De hypotheekadviseur zet in 2012 voor een klant een spaarhypotheek om naar een andere productvariant. De verzekering moet wel blijven kwalificeren als KEW, zodat die in box 1 zou vallen. De adviseur dient de aanvraag in, maar vult bij de vraag ‘is deze verzekering een kapitaalverzekering eigen woning?’ geen antwoord in. De klant en de adviseur ondertekenen beiden het formulier en de hypotheek wordt omgezet.
Fout vijf jaar later ontdekt
In 2017 wil de klant zijn hypotheek opnieuw wijzigen. Hij ziet dan dat de verzekering niet meer als KEW geldt en in box 3 wordt belast. Hij stelt de adviseur aansprakelijk voor de schade. De adviseur stelt op zijn beurt dat de gevolmachtigde via wie hij de hypotheek heeft omgezet, een fout heeft gemaakt. Bovendien heeft de klant zelf het formulier getekend, werpt de adviseur tegen. Hij had zelf al eerder kunnen opmerken dat de polis geen KEW meer was.

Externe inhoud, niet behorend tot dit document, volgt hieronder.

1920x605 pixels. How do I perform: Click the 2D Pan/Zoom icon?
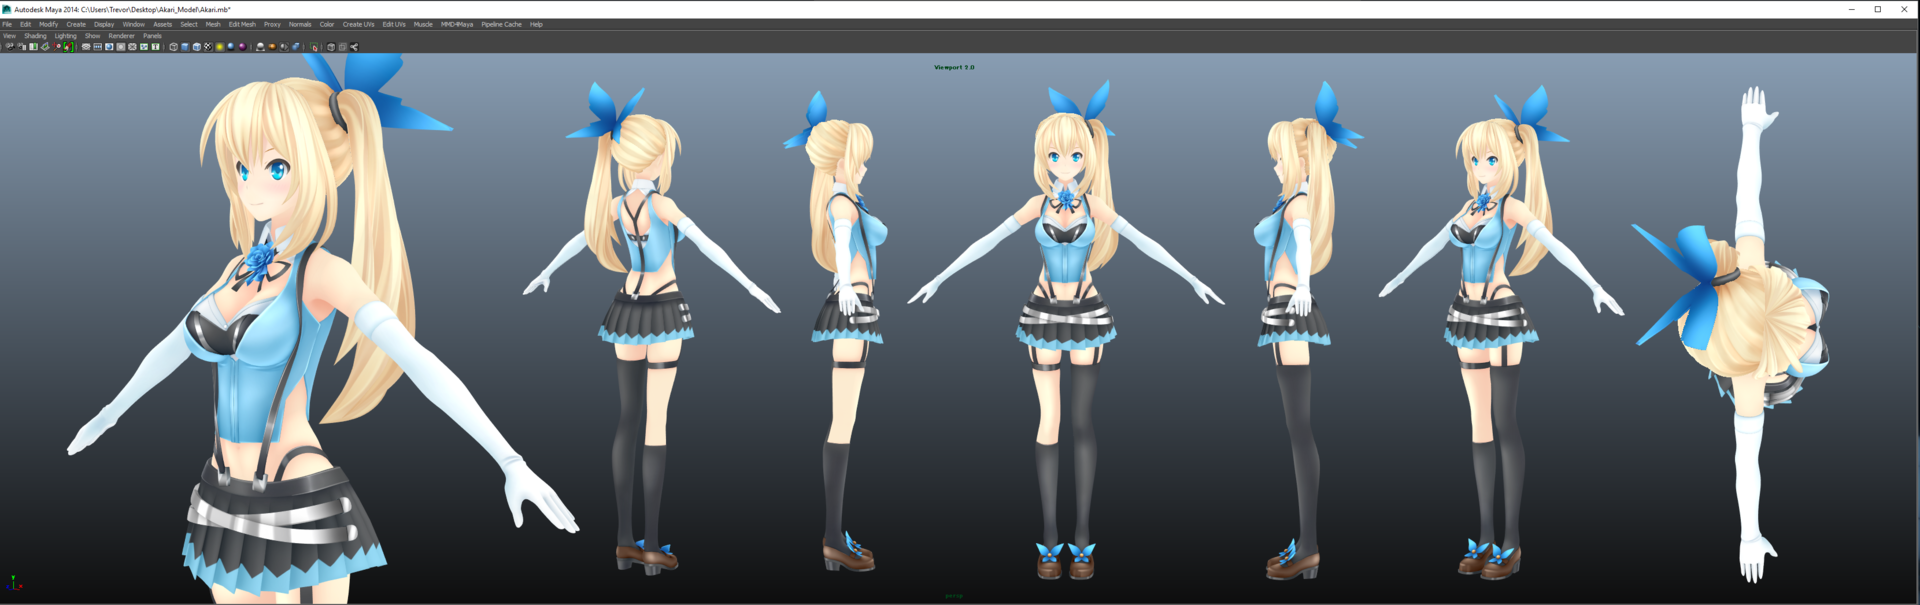57,47
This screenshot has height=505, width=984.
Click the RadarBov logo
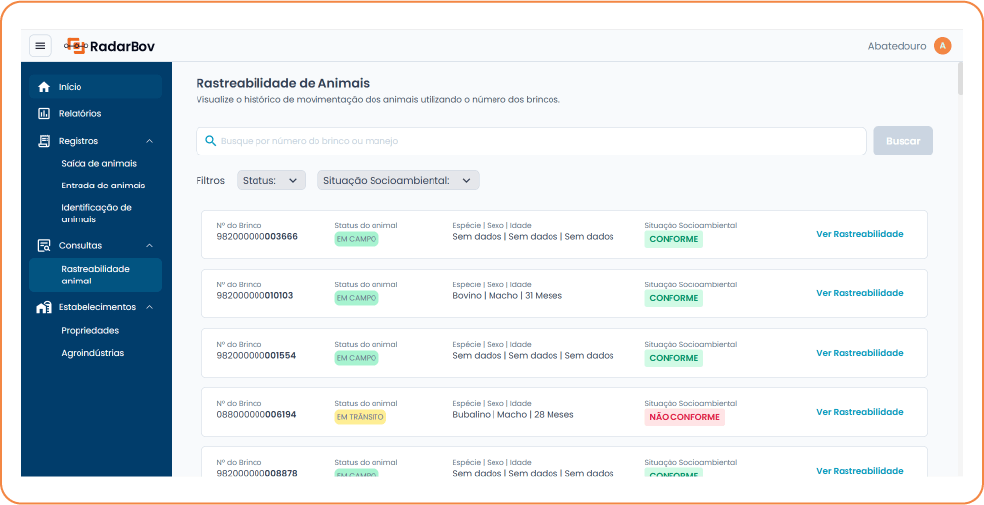point(109,46)
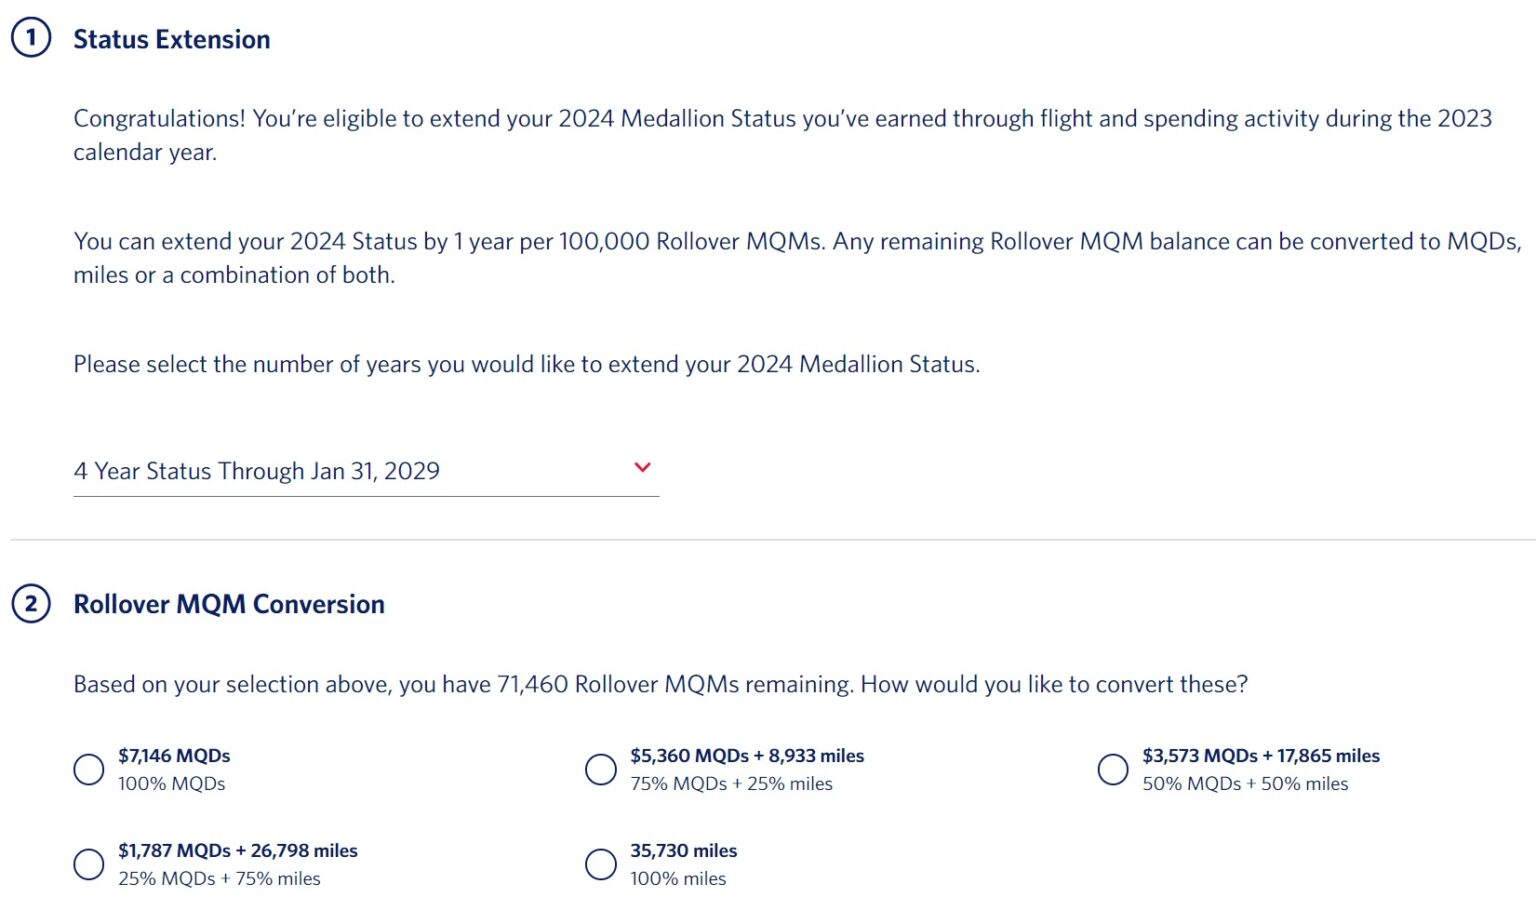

Controle ten onrechte niet gedaan
Kifid gaat niet mee in de redenering van de adviseur. Hij heeft ten onrechte nagelaten om bij de desbetreffende vraag op het aanvraagformulier aan te kruisen dat de verzekering een KEW was, aldus de geschillencommissie. ‘Anders dan adviseur meent kan het feit dat de verzekering niet meer als KEW is aangemerkt niet aan gevolmachtigde worden verweten. Gevolmachtigde heeft immers niet meer of minder gedaan dan hetgeen op grond van het
aanvraagformulier van haar werd gevraagd.’ Het is voor rekening van de adviseur dat hij ten onrechte niet heeft gecontroleerd of de door de gevolmachtigde op basis van het aanvraagformulier afgesloten verzekering wel voldeed aan de wensen van de klant. Die had zelf niet hoeven opmerken dat de omzetting niet conform zijn wens was verlopen. ‘Consument mag er immers op vertrouwen dat de door hem daarvoor ingeschakelde adviseur, als de bij uitstek deskundige partij, de aan hem verstrekte opdracht juist en naar behoren uitvoert.’
Schade geschat
De adviseur is tekortgeschoten in de zorgplicht en moet de schade vergoeden. Die bestaat uit fiscaal nadeel tot en met 2040, door de klant begroot op € 61.247. Maar Kifid overweegt dat de schade zich nog grotendeels moet manifesteren, waarbij onder meer de toekomstige wijzigingen van het belastingstelsel, de rente en de inkomenssituatie van de klant onzeker zijn. Er moet dus worden geschat en het klachteninstituut bepaalt die schatting op € 45.000.